#### TEXT EXTRACT
Someone once asked Marylou Reeves, a Certified Financial Planner who is president of Thomas Mack Associates in Rockaway, what sort of financial planner to avoid.

Her answer: Any financial planner who uses the word "annuity." (She had in mind "variable" annuities, which are expensive – and lousy as a way of avoiding taxes. "Income" or "immediate" annuities may be okay.)

As for what sort of financial planners to actually hire, my own answer is: fee-only planners. Planners who won't put you into expensive junk – first Investors funds, for instance, or whole-life insurance – just to be rewarded with big commissions. In short, planners more likely to put your interests above their own interests.

To find a fee-only planner, as opposed to a fee-and-commission planner or a strictly commission planner, check out members of the National Association of Personal Financial Advisors (NAPFA).

Click here for a list of NAPFA fee-only planners in New Jersey.

Of course, there are splendid fee-and-commission planners, too, along with some miserable fee-only planners. But fee-only planners have a running head-start. And as Damon Runyon sagely observed, the race may not always be to the swift, the battle not always to the strong. "But that's the way to bet."

Besides, only maybe 20 percent of all fee-only planners belong to NAPFA.

Still, NAPFA members are the elite. They must submit an acceptable comprehensive financial plan before being accepted, and once they are members, they face stiff continuing-education requirements. Right now, lawyers, CPAs, and other financial professionals can become members; beginning next year, all members must be Certified Financial Planners.
########
#### SUPPLIED INFORMATION
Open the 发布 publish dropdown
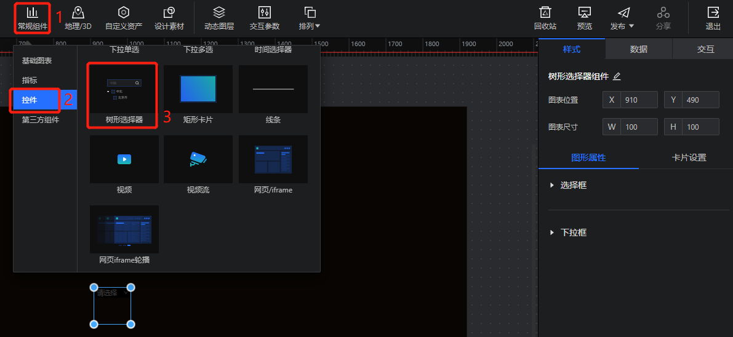Screen dimensions: 733x337 point(622,18)
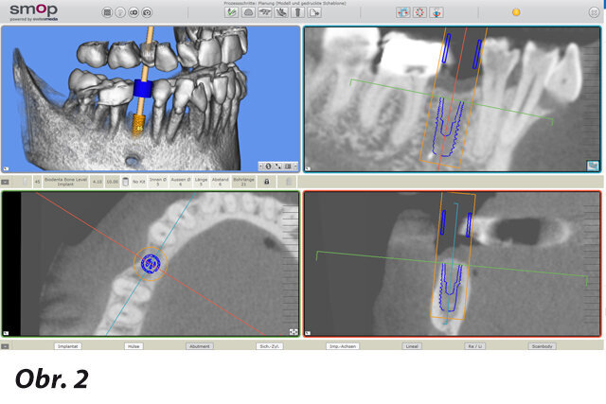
########
**REQUIREMENTS**
- 1) Answer these about the financial-planner piece, one line each:
(a) Which firm is Marylou Reeves president of?
(b) About what share of all fee-only planners belong to NAPFA?
(c) What must a planner submit before being accepted into NAPFA?
- 2) Repeat the part of the financial-planner piece starting with "Someone once asked" and going on through "planner to avoid.".
- 3) Summarize the financial-planner piece in two sentences.

**EXERCISE RESPONSES**
- 1)
(a) Thomas Mack Associates in Rockaway.
(b) Maybe 20 percent.
(c) An acceptable comprehensive financial plan.

- 2)
Someone once asked Marylou Reeves, a Certified Financial Planner who is president of Thomas Mack Associates in Rockaway, what sort of financial planner to avoid.

- 3) Certified Financial Planner Marylou Reeves once said to avoid any planner who uses the word "annuity," having expensive variable annuities in mind. The writer recommends fee-only planners, who are less likely to sell costly products for commissions, and suggests finding them through NAPFA, whose members must submit an acceptable comprehensive financial plan to join and face stiff continuing-education requirements.